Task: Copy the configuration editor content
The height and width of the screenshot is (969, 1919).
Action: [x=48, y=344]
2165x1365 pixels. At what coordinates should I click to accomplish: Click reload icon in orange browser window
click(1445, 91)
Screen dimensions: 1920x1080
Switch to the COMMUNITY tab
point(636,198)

_WHAT TO DO_
Go through the entries above and restate each one exactly.

_REPLY TO THE TASK_
Task: Copy the configuration editor content
The height and width of the screenshot is (969, 1919).
Action: [x=48, y=344]
2165x1365 pixels. At what coordinates should I click to accomplish: Click reload icon in orange browser window
click(1445, 91)
Screen dimensions: 1920x1080
Switch to the COMMUNITY tab
point(636,198)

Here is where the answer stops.